Problem requirements
In the entries below, count every line containing "question". Reply with the number alone.
>>>
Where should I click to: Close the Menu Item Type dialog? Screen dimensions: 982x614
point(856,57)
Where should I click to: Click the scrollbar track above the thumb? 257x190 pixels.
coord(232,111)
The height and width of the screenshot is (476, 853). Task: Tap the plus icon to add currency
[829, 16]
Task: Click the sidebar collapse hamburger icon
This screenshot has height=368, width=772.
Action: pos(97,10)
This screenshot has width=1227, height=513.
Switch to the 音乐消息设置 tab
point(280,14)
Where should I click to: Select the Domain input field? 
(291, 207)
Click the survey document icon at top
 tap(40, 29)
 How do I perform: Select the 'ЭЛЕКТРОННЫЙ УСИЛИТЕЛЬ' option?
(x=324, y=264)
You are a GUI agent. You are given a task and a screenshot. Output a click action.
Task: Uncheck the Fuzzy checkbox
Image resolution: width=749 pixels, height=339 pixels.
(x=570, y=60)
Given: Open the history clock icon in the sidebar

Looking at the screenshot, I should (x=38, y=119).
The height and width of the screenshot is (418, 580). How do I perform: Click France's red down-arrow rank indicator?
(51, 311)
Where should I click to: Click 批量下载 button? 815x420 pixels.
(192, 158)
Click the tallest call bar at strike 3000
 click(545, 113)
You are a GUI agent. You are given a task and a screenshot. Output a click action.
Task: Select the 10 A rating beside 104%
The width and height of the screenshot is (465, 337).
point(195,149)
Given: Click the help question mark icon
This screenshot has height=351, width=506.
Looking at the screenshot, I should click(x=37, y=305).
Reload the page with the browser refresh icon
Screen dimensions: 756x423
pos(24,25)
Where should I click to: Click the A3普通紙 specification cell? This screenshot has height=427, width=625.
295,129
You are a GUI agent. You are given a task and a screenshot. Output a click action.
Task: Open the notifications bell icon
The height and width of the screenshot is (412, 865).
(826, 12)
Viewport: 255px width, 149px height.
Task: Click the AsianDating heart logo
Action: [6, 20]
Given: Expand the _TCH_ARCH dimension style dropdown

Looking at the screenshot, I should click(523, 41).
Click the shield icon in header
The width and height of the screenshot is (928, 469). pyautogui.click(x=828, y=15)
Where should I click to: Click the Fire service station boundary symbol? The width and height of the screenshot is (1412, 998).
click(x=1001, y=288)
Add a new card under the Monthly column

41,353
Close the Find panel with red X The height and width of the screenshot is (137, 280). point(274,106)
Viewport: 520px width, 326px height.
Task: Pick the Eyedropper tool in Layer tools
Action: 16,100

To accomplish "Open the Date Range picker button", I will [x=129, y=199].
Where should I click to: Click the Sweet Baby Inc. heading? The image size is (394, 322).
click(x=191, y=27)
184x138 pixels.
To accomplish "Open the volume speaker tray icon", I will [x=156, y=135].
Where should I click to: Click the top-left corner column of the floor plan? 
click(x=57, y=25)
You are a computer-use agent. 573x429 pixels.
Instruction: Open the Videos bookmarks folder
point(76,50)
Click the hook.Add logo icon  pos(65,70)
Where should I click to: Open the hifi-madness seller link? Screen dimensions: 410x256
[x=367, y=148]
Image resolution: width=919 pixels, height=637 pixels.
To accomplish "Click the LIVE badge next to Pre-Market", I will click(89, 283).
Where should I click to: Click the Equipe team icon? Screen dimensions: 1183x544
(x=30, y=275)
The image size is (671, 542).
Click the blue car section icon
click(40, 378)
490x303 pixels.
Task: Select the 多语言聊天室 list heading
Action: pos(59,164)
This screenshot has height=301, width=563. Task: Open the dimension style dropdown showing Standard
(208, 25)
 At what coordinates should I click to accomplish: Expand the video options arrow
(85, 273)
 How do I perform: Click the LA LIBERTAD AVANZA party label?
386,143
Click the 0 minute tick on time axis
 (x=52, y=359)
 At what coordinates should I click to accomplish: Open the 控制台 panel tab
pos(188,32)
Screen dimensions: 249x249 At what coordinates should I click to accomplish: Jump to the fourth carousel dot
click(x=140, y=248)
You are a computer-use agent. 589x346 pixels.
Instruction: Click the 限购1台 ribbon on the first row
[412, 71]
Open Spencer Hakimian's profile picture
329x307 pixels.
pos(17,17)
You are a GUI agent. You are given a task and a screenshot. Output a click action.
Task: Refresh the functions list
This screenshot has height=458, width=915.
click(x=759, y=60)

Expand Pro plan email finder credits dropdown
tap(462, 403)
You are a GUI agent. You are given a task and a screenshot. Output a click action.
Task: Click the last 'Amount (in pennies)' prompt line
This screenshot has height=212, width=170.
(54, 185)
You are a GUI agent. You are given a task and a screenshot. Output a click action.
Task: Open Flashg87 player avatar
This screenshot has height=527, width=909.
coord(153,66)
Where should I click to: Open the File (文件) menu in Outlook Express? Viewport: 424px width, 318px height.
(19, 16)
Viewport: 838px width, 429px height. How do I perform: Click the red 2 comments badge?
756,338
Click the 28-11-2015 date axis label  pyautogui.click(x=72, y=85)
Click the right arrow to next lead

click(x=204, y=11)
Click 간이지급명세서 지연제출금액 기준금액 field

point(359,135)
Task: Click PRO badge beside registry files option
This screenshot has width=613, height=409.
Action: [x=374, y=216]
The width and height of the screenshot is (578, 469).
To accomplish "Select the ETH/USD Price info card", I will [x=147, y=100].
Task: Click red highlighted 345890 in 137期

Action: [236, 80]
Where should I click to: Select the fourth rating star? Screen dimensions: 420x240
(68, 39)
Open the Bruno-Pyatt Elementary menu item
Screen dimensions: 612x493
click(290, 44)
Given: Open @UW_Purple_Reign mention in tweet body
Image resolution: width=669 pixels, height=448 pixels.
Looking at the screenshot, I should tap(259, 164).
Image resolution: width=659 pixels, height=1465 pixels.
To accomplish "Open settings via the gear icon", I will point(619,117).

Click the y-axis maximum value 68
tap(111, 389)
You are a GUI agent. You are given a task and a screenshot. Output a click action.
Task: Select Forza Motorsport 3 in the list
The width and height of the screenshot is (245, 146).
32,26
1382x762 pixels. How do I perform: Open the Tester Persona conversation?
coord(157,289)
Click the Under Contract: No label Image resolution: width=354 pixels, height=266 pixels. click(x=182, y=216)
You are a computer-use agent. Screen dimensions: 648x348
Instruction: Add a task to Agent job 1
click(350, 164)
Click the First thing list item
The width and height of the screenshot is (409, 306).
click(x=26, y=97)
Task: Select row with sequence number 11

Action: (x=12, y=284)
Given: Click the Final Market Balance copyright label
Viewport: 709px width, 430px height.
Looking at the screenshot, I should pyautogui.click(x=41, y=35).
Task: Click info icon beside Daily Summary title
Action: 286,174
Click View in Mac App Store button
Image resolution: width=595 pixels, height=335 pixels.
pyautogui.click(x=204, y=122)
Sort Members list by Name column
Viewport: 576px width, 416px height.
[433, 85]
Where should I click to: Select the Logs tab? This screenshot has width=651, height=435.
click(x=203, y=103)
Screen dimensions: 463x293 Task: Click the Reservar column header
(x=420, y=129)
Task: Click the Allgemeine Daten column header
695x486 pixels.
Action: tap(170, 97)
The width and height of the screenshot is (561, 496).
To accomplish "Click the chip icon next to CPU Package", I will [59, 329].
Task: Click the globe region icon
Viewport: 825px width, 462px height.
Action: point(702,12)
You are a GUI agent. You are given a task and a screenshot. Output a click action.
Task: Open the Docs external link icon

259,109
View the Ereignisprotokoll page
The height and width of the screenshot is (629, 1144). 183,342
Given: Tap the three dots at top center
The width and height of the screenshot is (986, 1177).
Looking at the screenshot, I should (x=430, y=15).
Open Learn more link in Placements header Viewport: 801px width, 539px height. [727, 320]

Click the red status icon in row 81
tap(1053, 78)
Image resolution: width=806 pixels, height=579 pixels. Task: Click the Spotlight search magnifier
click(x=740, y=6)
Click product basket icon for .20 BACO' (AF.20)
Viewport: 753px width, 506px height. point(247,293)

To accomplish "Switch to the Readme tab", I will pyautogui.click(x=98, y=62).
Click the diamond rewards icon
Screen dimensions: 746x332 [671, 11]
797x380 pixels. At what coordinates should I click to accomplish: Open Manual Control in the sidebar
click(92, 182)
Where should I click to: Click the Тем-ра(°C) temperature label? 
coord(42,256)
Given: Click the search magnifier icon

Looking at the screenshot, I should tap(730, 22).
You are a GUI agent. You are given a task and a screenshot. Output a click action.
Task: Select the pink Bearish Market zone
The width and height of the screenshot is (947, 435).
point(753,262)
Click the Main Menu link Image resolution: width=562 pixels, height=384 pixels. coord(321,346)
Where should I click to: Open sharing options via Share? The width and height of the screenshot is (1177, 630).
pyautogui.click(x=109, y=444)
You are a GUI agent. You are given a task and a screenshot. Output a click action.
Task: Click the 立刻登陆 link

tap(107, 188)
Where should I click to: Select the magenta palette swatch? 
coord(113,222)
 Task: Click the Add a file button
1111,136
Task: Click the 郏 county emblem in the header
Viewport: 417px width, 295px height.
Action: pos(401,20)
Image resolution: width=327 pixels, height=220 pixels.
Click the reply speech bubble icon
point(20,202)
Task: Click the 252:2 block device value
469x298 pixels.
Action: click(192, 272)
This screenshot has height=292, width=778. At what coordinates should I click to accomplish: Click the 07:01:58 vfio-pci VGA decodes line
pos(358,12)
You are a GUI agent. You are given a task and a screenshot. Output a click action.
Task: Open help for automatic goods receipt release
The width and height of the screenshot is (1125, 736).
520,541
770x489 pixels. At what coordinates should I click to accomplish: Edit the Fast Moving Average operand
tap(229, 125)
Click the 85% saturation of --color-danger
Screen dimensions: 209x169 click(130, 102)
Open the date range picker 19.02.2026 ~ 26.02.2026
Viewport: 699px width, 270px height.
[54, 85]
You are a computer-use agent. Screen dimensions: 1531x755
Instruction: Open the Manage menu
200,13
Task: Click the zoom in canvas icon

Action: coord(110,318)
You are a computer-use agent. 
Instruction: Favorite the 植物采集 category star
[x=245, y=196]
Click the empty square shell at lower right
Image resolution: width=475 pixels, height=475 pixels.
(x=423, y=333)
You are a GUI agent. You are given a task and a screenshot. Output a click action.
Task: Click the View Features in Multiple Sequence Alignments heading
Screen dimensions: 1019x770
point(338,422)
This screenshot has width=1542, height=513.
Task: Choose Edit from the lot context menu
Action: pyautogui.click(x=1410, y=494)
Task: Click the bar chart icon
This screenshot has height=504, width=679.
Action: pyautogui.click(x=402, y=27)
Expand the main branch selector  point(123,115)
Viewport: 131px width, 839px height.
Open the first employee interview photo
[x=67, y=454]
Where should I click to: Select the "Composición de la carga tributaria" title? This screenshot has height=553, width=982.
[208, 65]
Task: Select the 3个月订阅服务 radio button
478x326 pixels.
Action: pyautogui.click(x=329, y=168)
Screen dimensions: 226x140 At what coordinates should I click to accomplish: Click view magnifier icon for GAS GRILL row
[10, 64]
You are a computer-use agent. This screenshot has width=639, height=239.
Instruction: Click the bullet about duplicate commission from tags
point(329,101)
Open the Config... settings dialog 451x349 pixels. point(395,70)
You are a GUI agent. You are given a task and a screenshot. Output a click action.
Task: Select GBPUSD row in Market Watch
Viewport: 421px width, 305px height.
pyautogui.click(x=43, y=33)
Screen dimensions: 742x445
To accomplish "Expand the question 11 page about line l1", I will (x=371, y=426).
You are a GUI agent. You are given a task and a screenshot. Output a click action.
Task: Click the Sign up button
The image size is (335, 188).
<<<
Exercise output
2